The Luxembourgish authority’s position is also a cold shower for the French CNIL who, for a long time, stood as the data protection champion in the European landscape. Today, the CNIL is but a shadow of its former self: our collective actions were initially lodged before it and would have given it a perfect opportunity to take the reigns of enforcing the GDPR against the systemic violations of personal data and privacy, which lie at the heart of the business model of the Web Giants.
And it warned both Big Tech and regulators alike that this penalty has given the group a shot in the arm:
Just as we were starting to fear that any useful legal action against Big Tech had become impossible, hope came from Luxembourg (not something we had anticipated!), taking our motivation back to our 2018 levels.

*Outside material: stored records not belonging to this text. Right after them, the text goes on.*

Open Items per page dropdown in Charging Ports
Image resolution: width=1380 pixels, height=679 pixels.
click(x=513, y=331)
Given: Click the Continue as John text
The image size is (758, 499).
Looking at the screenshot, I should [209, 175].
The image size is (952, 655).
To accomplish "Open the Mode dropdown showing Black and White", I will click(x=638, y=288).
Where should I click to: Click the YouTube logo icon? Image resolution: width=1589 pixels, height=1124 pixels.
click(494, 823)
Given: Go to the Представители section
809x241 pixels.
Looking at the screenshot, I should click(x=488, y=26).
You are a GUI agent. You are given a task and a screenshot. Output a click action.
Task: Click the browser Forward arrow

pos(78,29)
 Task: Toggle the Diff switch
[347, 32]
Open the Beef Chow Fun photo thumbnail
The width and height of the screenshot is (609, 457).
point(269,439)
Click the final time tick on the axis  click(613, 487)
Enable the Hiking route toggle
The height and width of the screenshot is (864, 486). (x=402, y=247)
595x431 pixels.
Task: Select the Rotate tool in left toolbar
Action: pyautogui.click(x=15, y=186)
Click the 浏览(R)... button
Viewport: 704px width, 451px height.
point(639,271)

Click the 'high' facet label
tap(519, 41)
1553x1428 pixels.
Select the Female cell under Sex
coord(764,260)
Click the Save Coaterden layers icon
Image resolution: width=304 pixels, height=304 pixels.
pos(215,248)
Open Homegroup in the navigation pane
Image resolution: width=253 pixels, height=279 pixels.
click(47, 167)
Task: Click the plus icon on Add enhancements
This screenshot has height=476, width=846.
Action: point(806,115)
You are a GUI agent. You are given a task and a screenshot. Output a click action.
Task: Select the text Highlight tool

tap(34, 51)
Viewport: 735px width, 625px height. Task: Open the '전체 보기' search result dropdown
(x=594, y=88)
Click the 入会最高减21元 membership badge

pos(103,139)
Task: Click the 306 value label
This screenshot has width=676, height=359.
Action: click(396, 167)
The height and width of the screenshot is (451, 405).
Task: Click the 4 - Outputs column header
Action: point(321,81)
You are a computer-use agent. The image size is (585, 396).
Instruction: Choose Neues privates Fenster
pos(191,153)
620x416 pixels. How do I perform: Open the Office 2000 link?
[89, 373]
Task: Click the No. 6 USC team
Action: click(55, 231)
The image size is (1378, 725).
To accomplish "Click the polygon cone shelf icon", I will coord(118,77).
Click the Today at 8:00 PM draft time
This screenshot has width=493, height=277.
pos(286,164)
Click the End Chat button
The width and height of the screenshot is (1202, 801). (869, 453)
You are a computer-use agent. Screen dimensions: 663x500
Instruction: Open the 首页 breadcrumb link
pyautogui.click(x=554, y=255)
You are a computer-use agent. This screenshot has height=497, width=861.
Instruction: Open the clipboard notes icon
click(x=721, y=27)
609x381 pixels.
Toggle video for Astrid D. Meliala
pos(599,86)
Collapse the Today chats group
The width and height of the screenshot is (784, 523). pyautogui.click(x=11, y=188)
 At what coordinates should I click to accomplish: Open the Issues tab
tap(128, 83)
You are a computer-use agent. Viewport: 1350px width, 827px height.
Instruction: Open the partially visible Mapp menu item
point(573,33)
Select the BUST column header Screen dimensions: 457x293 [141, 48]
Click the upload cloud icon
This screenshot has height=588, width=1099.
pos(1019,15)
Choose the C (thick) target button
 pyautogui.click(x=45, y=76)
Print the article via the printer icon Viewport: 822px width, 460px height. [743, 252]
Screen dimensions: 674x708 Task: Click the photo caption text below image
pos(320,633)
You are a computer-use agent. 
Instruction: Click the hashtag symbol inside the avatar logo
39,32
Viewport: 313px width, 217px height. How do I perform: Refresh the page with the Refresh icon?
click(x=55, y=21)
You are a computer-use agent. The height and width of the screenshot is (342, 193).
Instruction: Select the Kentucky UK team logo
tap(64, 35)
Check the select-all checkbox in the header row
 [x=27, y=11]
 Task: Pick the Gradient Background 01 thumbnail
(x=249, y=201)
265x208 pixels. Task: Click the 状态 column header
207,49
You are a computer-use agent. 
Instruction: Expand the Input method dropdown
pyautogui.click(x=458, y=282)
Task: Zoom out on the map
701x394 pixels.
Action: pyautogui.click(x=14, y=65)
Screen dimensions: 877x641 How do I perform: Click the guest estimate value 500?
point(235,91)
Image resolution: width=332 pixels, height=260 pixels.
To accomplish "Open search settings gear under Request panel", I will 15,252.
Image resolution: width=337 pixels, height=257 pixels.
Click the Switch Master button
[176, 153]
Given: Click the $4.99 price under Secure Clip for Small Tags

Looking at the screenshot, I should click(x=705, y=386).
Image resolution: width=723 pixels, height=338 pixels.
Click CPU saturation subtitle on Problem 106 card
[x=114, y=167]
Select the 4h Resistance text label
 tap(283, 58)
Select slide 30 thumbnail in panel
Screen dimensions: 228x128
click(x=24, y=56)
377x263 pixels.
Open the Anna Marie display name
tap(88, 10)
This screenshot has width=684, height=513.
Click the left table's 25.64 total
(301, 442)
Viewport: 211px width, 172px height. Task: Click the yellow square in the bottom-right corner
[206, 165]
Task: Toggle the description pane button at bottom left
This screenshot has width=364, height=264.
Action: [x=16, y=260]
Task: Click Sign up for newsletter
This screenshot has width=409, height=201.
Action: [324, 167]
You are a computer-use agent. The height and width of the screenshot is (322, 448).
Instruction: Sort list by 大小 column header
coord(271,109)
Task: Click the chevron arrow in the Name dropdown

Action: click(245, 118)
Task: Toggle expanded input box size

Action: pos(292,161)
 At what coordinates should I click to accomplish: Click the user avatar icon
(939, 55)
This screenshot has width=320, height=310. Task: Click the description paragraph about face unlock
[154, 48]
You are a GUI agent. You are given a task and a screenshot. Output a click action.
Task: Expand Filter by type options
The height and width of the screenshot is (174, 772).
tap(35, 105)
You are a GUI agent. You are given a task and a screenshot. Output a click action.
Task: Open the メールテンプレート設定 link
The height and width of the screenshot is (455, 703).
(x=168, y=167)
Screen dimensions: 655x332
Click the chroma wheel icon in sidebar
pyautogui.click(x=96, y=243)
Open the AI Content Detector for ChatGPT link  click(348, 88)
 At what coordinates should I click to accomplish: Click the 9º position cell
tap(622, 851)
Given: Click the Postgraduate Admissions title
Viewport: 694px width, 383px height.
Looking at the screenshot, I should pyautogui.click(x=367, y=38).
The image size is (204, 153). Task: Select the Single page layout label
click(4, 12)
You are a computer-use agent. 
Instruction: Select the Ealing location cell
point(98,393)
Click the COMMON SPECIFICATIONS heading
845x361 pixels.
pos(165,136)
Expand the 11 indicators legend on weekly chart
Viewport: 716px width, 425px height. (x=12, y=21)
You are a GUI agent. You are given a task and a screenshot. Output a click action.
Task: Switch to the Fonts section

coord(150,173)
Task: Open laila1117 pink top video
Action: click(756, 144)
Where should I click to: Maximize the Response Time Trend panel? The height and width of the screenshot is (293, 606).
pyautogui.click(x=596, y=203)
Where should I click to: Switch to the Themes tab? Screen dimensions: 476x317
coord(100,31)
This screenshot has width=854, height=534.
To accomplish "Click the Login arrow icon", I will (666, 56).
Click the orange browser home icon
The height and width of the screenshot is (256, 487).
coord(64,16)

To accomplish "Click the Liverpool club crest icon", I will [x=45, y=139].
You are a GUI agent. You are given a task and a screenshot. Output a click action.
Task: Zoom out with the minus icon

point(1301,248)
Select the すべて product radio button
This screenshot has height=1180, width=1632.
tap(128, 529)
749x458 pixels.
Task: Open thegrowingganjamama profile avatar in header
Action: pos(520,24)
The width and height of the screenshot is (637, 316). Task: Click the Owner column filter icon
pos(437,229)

Business models based on domination and exploitation of our privacy and our free consent are disturbingly illegitimate and go against the values that our democratic societies claim to defend.
Undoubtedly many people will smile at the thought of Amazon being hit by some big number fines - although it’s still pretty small potatoes for such a global behemoth - but the firm still has recourse to appeal, so let’s not comment too much on that until due process is complete.
Of more interest to me is the point made by La Quadrature du Net about the responsibilities of local data protection authorities to step up to the mark and use the powers that are at their disposal to support and protect end user interests. Again there’s ongoing legal actions to be factored in here that limit commentary, but without being specific, there are a number of historic incidents of that not happening in practice as well as suspicions of passing the buck to others, presumably for wider political or commercial national interests. There’s no point in having a big stick if you’re not prepared to pick it up and use it from time to time.